◆ Problem requirements ◆
Can you give back the lines from the one containing "How do I perform: Open" through the one containing "pyautogui.click(x=55, y=145)", changing "Account Settings" to "Profile Settings" and leaving everything else as it is?

◆ The input ◆

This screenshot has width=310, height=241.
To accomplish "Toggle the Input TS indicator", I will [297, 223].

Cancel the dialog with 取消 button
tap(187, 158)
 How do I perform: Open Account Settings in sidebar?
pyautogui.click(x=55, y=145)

* * *

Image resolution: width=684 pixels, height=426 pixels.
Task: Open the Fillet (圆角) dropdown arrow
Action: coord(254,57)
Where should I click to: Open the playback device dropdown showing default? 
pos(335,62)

==

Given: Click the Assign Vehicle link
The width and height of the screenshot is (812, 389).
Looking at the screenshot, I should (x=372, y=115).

◆ Task output ◆
 How do I perform: Open Profile Settings in sidebar?
pyautogui.click(x=55, y=145)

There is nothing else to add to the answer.